2.根据权利要求1所述的遗传转化方法，其特征在于：步骤(1)中，所述MS培养基的成分为：蔗糖25-35g/L、MS粉4-5g/L、琼脂粉6-8g/L；调节所述MS培养基的pH值为5.6-6.0，所述培养的条件为20-25℃、光照强度5000-6000lx、光照14-16h/d，时间10-15d。

3.根据权利要求1所述的遗传转化方法，其特征在于：步骤(1)中，所述灭菌的具体方法为将苦荞种子依次用70％酒精浸泡30s、无菌水清洗2-3次、0.1％升汞消毒8min、无菌水清洗6-8次，然后去除表面水分。

4.根据权利要求1所述的遗传转化方法，其特征在于：步骤(2)中，所述农杆菌为LBA4404；所述农杆菌载体为pCHF3-YFP；所述农杆菌活化培养基的组分包括牛肉膏4-6g/L、蛋白胨4-6g/L、酵母膏0.5-2g/L、蔗糖4-6g/L、七水硫酸镁0.2-0.8g/L，调节所述农杆菌活化培养基的pH值为7.0-7.5。

5.根据权利要求1所述的遗传转化方法，其特征在于：步骤(2)中，所述农杆菌制备成农杆菌菌液后接种于农杆菌活化培养基上活化，所述农杆菌菌液的OD 600 为0.4-0.6。

6.根据权利要求1所述的遗传转化方法，其特征在于：步骤(4)中，所述共培养培养基的组分包括蔗糖25-35g/L、MS粉4-5g/L、琼脂粉6-8g/L、乙酰丁香酮180-220mg/L；调节所述共培养培养基pH值为5.6-6.0，所述培养的条件为20-22℃下暗培养2-3d。

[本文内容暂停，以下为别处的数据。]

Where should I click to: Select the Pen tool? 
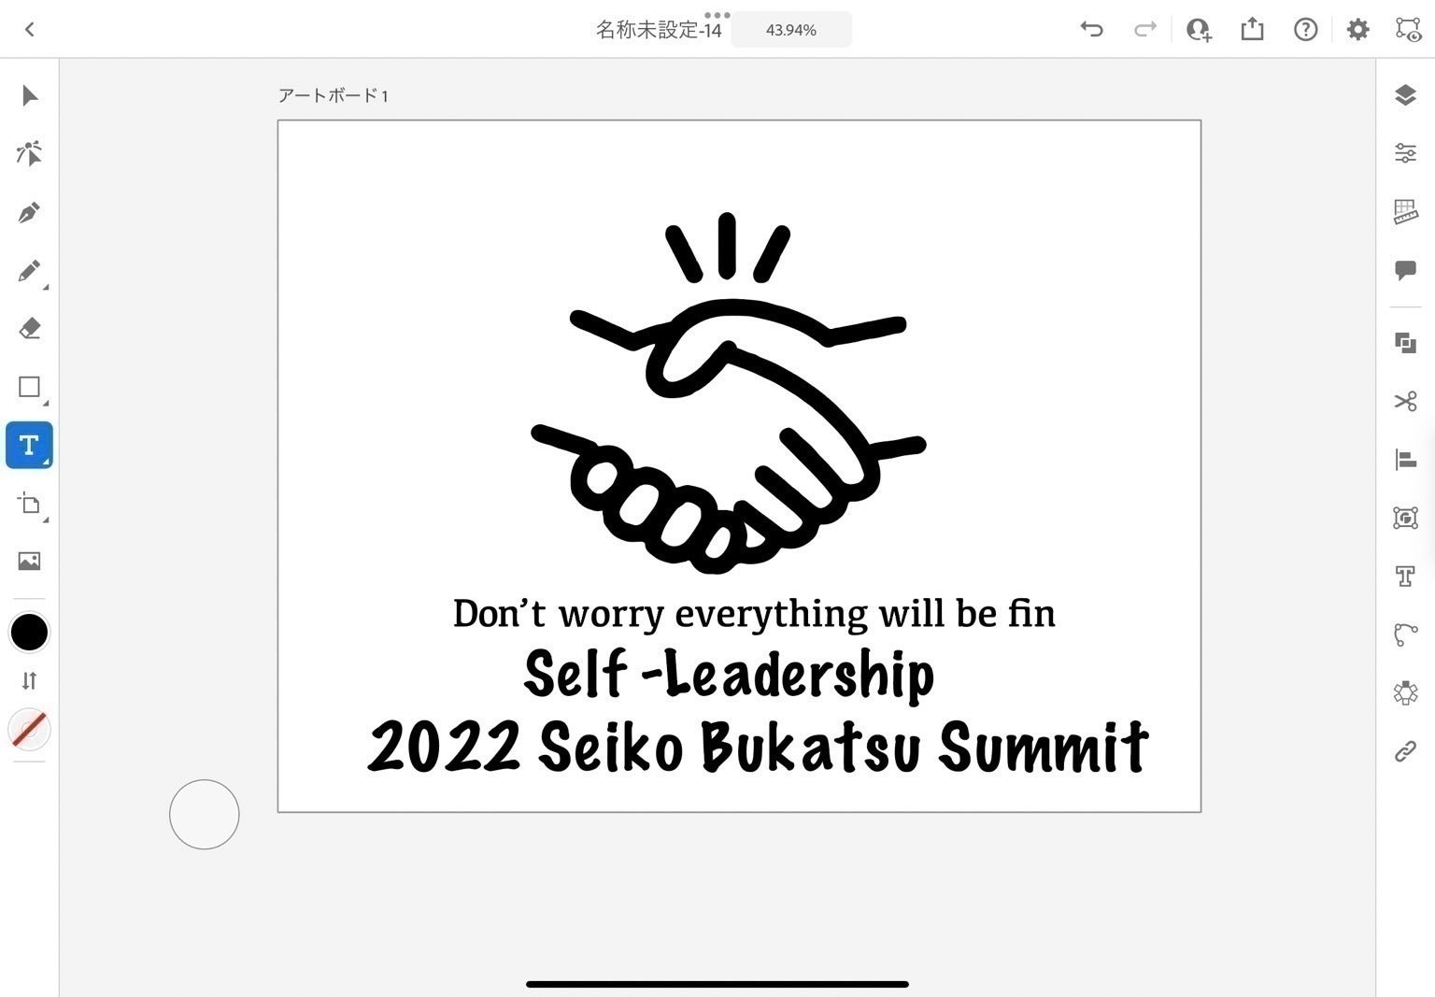[x=29, y=212]
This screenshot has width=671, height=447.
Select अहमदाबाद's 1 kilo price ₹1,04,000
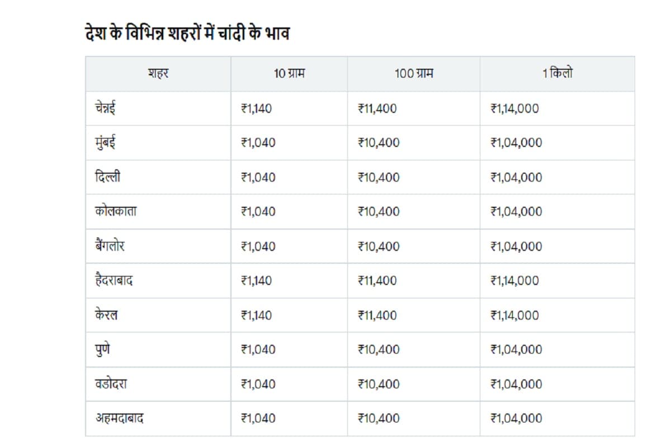pos(516,419)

7.根据权利要求1所述的遗传转化方法，其特征在于：所述不定芽诱导培养基的组分还包括卡那霉素40-60mg/L、特美汀40-60mg/L。

8.根据权利要求1所述的遗传转化方法，其特征在于：步骤(5)中，在不定芽诱导培养基上期间，每隔14-16天继代培养一次。

9.根据权利要求1所述的遗传转化方法，其特征在于：步骤(6)中，所述生根培养基的组分包括蔗糖25-35g/L、MS粉4-5g/L、琼脂粉6-8g/L、吲哚丁酸1-2mg/L；调节所述生根培养基的pH＝5.6-6.0，所述培养的条件为20-25℃，光照强度5000-6000lx，光照14-16h/d，培养15-25d。